A world of comfort fell on Kyzie. Young as she was and full of faults, she had really done a wee bit of good.

"And they didn't say a word about my jumping out of the window," thought she, with deep satisfaction. "Wait till I grow up, just wait till I grow up, and as true as I live I'll be something and do something in this world!"

She did not say this aloud, you may be sure; but there was a look on her face of high resolve.

Uncle James had often said to Aunt Vi:--

"Our Katharine is very much in earnest. I know you agree with me that "little Prudy's" eldest daughter is a golden girl!"

The "play-school" closed a few days later, and it was Henry Small who received the medal for good spelling.

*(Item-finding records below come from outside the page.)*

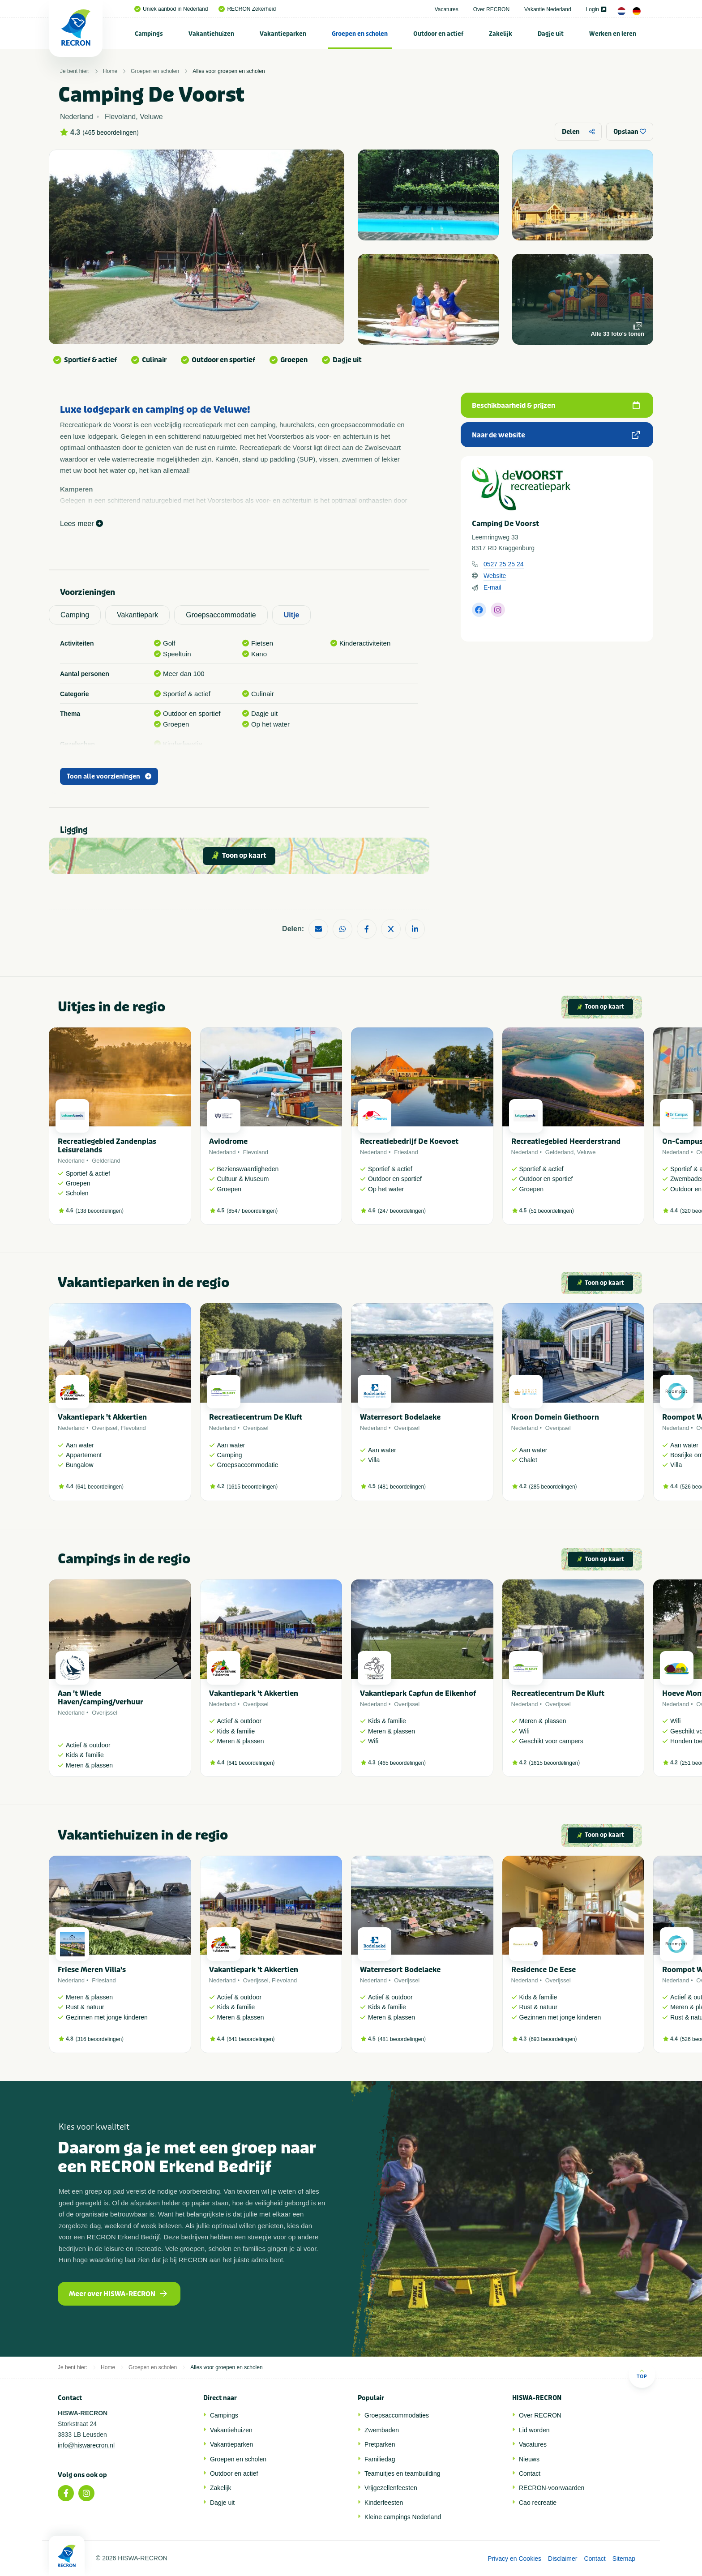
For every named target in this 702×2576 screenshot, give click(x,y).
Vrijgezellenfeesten (390, 2487)
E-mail (492, 587)
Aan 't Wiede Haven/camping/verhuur (100, 1698)
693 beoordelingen (553, 2039)
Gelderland (106, 1160)
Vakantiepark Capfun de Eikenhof (418, 1693)
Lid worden (534, 2430)
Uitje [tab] (292, 615)
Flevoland (255, 1152)
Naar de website (556, 435)
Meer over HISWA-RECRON (118, 2293)
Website (495, 575)
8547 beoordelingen (252, 1211)
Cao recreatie (537, 2502)
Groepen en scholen (360, 34)
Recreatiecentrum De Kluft (255, 1417)
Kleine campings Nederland (402, 2516)
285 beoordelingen (553, 1487)
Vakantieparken (283, 34)
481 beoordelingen (402, 1487)
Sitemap (623, 2558)
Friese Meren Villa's (92, 1969)
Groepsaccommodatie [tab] (221, 615)
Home (110, 71)
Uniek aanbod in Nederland (171, 9)
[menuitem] (149, 33)
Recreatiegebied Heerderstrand (566, 1141)
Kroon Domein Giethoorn (555, 1417)
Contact (529, 2473)
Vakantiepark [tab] (137, 615)
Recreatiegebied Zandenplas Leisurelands (107, 1146)
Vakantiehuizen (211, 34)
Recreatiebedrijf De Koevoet (409, 1141)
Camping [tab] (74, 615)
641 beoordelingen (99, 1487)
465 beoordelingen (111, 132)
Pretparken (379, 2444)
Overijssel (104, 1428)
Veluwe (586, 1152)
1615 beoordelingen (252, 1487)
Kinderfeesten (383, 2502)
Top (642, 2374)
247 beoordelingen (402, 1211)
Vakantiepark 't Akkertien (102, 1417)
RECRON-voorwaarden (551, 2487)
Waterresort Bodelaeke (400, 1417)
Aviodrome (228, 1141)
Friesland (406, 1152)
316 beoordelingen (99, 2039)
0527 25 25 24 (504, 564)
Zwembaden (381, 2430)
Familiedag (379, 2459)
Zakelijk (500, 34)
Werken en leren (612, 34)
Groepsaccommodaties (396, 2415)
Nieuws (529, 2459)
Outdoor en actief (438, 34)
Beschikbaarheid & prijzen (556, 405)
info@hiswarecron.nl (86, 2445)
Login (596, 9)
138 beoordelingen (99, 1211)
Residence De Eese (543, 1969)
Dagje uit (551, 34)
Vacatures (446, 9)
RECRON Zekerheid (247, 9)
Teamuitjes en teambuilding (402, 2473)
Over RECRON (491, 9)
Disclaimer (562, 2558)
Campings (149, 34)
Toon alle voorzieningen (109, 776)
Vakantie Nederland (547, 9)
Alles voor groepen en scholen (229, 71)
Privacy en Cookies (514, 2558)
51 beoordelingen (551, 1211)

He wasn't so much of a cry-baby nowadays and the boys had stopped calling him "Chicken Little."

The Dunlee party went home the last week in August, declaring they had had delightful times at Castle Cliff.

"Only I never went down that mine in a bucket," said Lucy. "How could I when the men were blowing up rocks just like an earthquake?"

"And I wanted to wait till they found that vein," said Jimmy.

A few days before they left, Uncle James went hunting and shot a deer. I wish there were space to tell of the barbecue to which all the neighbors were invited a little later.

As it is, my young readers are not likely to hear any more of the adventures of the "bonnie Dunlees," either at home or abroad.

But during their stay in the mountains that summer Lucy begged Aunt Vi to write some stories, with the little friends, Bab and Lucy, for the heroines.

"Some 'once-upon-a-time stories,' Auntie Vi. Make believe we two girls go all about among the fairies, just as Alice did in Wonderland; only there are two of us together, and we shall have a better time!"

"Oh, fie! How could I take real live little girls into the kingdom of the elves and gnomes and pixies? I shouldn't know how!"

But she was so obliging as to try. The week before they left for home she had completed a book of "once-upon-a-time stories," which she read aloud to all the children as they clustered around her in the "air-castle." She called it "Lucy in Fairyland," though she meant Bab just as much as Lucy. If the little public would like to see this book it may be offered them by and by; together with the comments which were made upon each story by the whole Dunlee family,--Jimmy, wee Lucy, and all.